I mean LOOK AT IT!!!!!!!!!!!!!!
The majestic unicorn exhaling flames and has lasers for eyes?!  And then the kitty!!!!!  Wearing a bandanna holding a golden gun?!  COME ON!!!!!!  It doesn't get better than this!!!!!

So Bryce found it when he caught up on all of the guest writing I had done on his blog, and the love of unicorns was born.  We now firmly believe that the unicorn is Bryce's spirit animal.

So there you have it.  We're home.  As for the giant unicorn we received at the hospital, we might be calling him Champ.  More on that another day.  Tonight, we rest.  at home :)

Thursday, January 14, 2016

B's Hospital Stay~Day 4

NOW WE'RE GETTING SOMEWHERE!!!
I think one of my biggest fears in all of this is that we were going to be sent home without any answers.  Bryce's biggest fear hit him hard again last night.  That's when it always hits him.  He's afraid to go to sleep, because he thinks he isn't going to wake up.  He told me again last night "I think that this is just it."  Well, I just KNOW that it isn't!!!!  So, back to me and my fears :D

I want to know what this is and why it's happening.  I thought it was a seizures.  They hooked him up to an EEG for 30 minutes, but nothing happened during that time.  Yesterday, they hooked him up for 24 hours.  As much of a pain as that is, we needed this episode to happen while he was being monitored on the EEG.  And as much as he hates these episodes, we're fortunate that he had another one this morning while he was hooked up.

ANSWERS:
GOOD NEWS!!!!!  He doesn't appear to be having any seizures.  This appears to be what is called a vasovagal (vay-zoh-VAY-gul) response, or VVR.  There is a nerve (I think it's called the vasovagel nerve, too) that runs along where your carotid artery is and acts as your fight or flight nerve.  If you see blood and pass out, it's because of this nerve.  This nerve can drop your blood pressure FAST!  And THAT'S why he passes out.  His blood pressure drops.

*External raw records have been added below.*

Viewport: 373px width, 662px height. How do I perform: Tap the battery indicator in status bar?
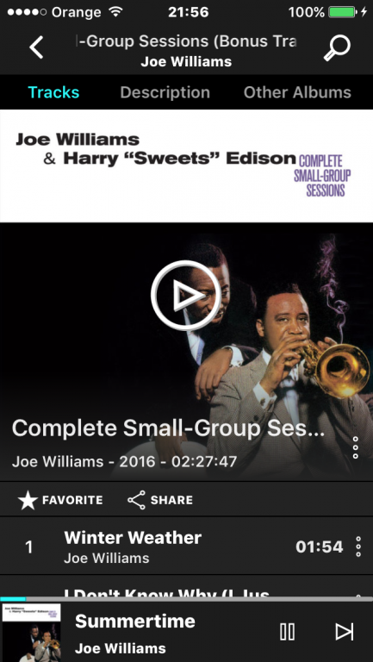point(343,12)
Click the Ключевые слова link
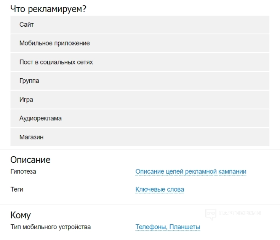This screenshot has width=280, height=240. click(x=160, y=189)
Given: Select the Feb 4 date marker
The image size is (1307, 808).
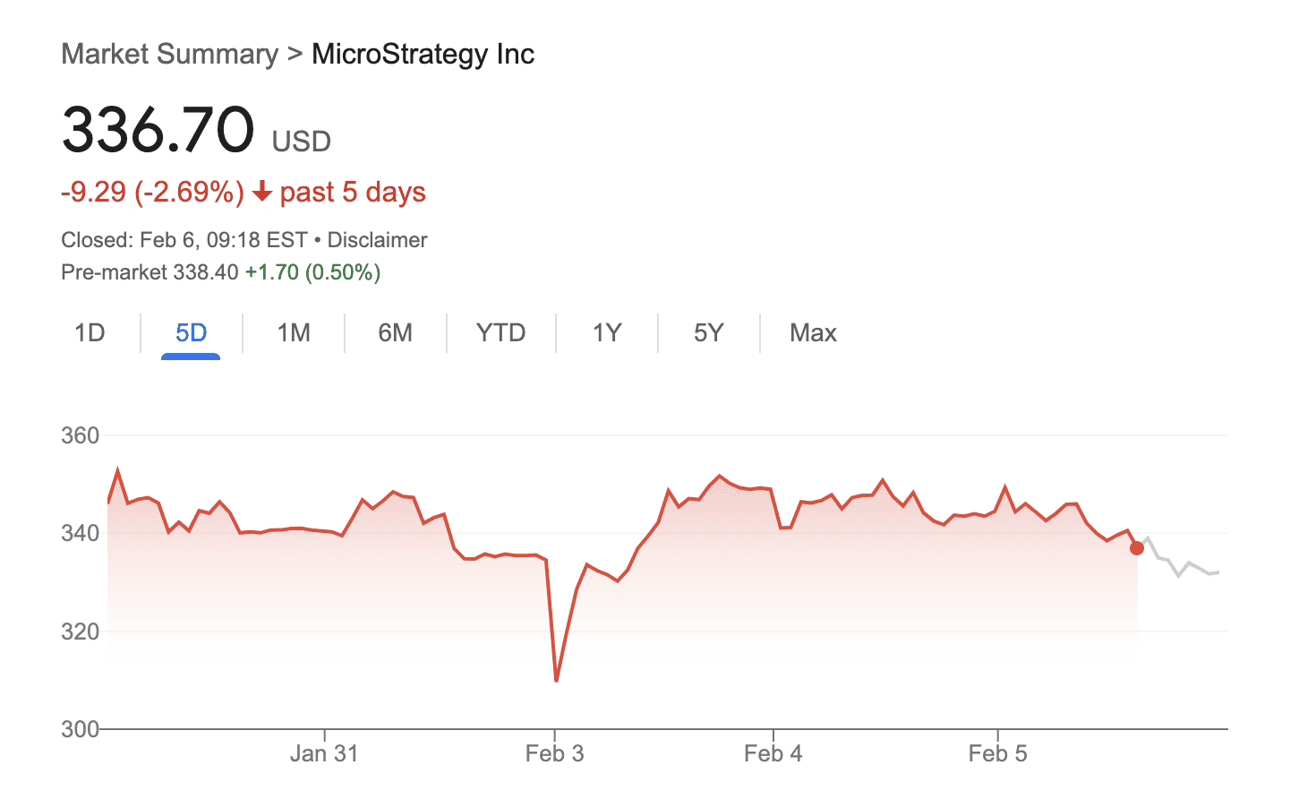Looking at the screenshot, I should click(773, 753).
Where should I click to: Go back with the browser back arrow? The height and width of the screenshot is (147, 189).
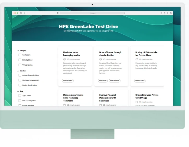coord(25,13)
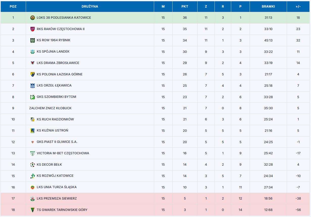Select the LKS Orzeł Łękawica team name
The width and height of the screenshot is (311, 217).
coord(54,85)
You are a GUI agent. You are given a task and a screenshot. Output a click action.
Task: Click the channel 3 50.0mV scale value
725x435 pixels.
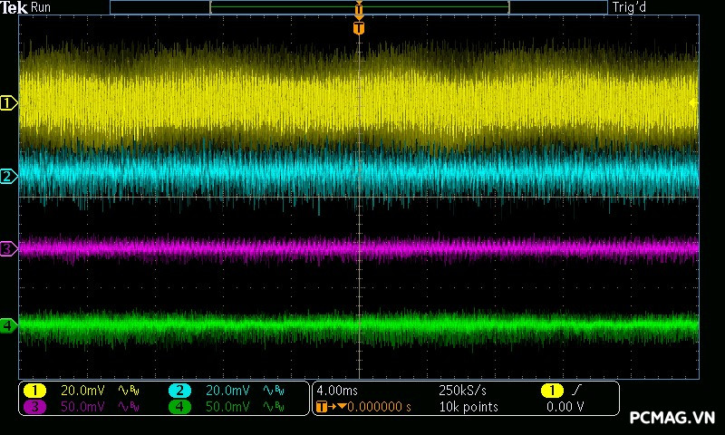[x=82, y=407]

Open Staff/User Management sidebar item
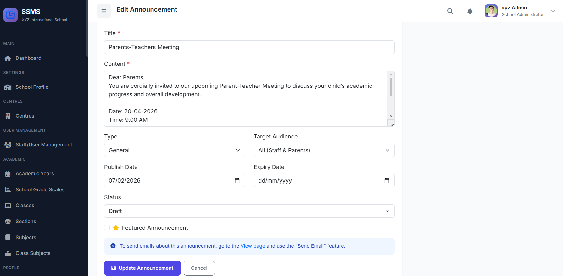[x=44, y=145]
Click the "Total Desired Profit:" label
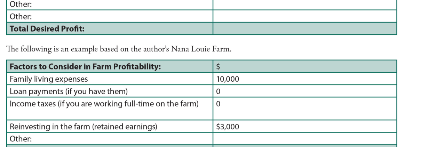Screen dimensions: 421x147 pyautogui.click(x=47, y=29)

Really technical drawing of Carotid thingies.
Another side effect of the VVR is sweat.  You know how when people fight for their lives or are very scared in a situation and they become stressed, they actually stink differently.  Stress sweat smells different.... worse, to be honest.  My husband doesn't ever stink to me.  Even if he feels like he's gross, he doesn't stink.  That or I just like his stink. :)

Another thing is the body will "bear down" during the VVR.  Some equate it to trying to poop.  Some people when frightened WILL poop.  Others puke.  That's why Bryce feels nauseous.  THAT is what I actually saw that made me think he was having a seizure.  The "convulsions" were actually his body's reaction to the VVR.

CAUSES:
His tumor is literally califlowering out of his neck.  It's grown.  a.LOT! very quickly.  There is tissue between the tumor and his carotid.  However, the CT of his neck shows that there is 33% compression of his carotid.  No one is actually very worried about that, as odd as that sounds.  There are other pathways to help with all of this.  If it gets pinched off completely, but slowly over time, it may not be an issue at all.  Weird.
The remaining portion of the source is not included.